Rodd is one of dozens of Monterey County folks gathering aid for quake victims or heading to the island nation to offer hands-on assistance.
Naval Postgraduate School communications guru Brian Steckler boarded a plane for Haiti Jan. 18, but says the U.S. Department of Defense should have sent him immediately after the Jan. 12 quake. Communications were so wrecked that even Haiti’s president and vice-president desperately sought satellite phones in the wake of the disaster. Steckler says he hooked them up through his own networks while awaiting orders in Monterey.
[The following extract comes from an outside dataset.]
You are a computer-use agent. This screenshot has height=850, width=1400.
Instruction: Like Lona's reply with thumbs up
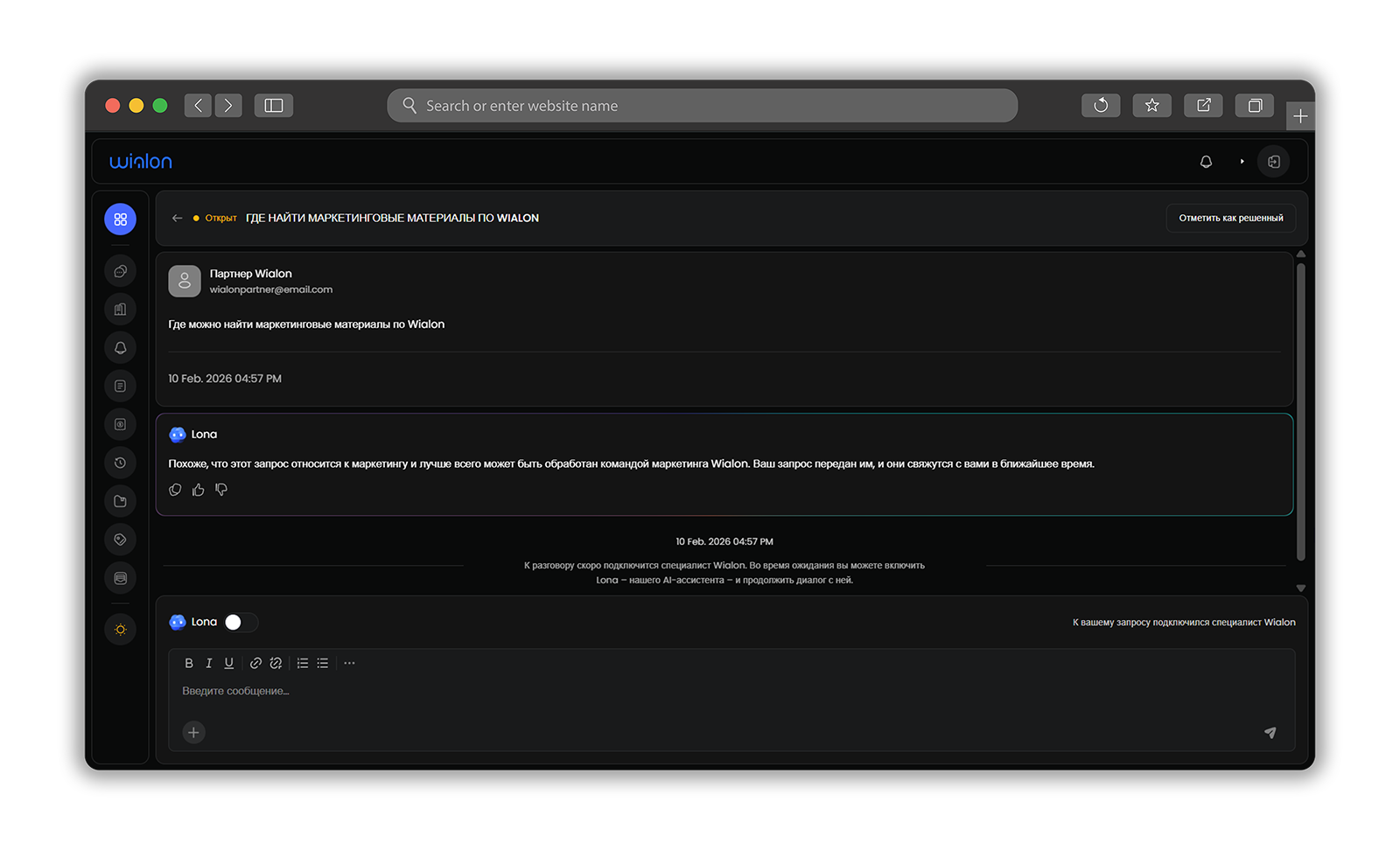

Now, he’s leading a six-person team that will set up Wi-Fi on the fly so that military and United Nations personnel, NGO staffers and medical volunteers can e-mail, Skype, and scan Google maps in the field.
In Salinas, search-and-rescue volunteer Steve Hilts has barely kept his mind on work since getting word that he and Daisy, his 8-year-old yellow Labrador Retriever, could be on call to save lives in Haiti. One of just 200 certified disaster dogs in the U.S., Daisy combed post-Hurricane Katrina wreckage for survivors with Hilts in 2005 and now drills weekly in remote parts of the county, where she earns treats for sniffing out volunteers hiding under rubble or wooden pallets. But with every passing day, the likelihood of finding survivors diminishes, along with the chances that Hilts and his canine partner will be deployed to Haiti.
Meanwhile in Marina, Rodd keeps the TV off to spare her kids, ages 13 and 10, gruesome images from Haiti. But Twitter feeds offer grim up-to-the-minute updates like this one from the owner of an old Port au Prince hotel that remains standing: “Decomposing bodies everywhere. Looting is beginning… Seven dead bodies in the prison.” Rodd turned out for MLK Day marches and rallies in Marina and Seaside, where donors filled Red Cross canisters with more than $1,000 in coins and bills. The Red Cross reports $23,000 in county contributions as of Jan. 15, including $1,284 in mostly rolled pennies from Salinas’ El Gabilan Elementary.
The Monterey Institute for International Studies has also launched a fundraising effort, while Monterey-based Language Line will offer free Haitian Creole interpreter services for aid workers on the ground, and the Defense Language Institute supplies pocket-sized Haitian Creole phrase books for Marines and emergency medical terminology for aid workers.
Rodd hopes the outpouring of support will last as long as it takes to rebuild the country. She’s sure of one thing: The spirit and resiliency of the Haitian people will remain with aid workers who visit, just as it has with her. Quoting a Haitian proverb, she says, “Once you get Haitian sand in your feet, it never really leaves your heart.”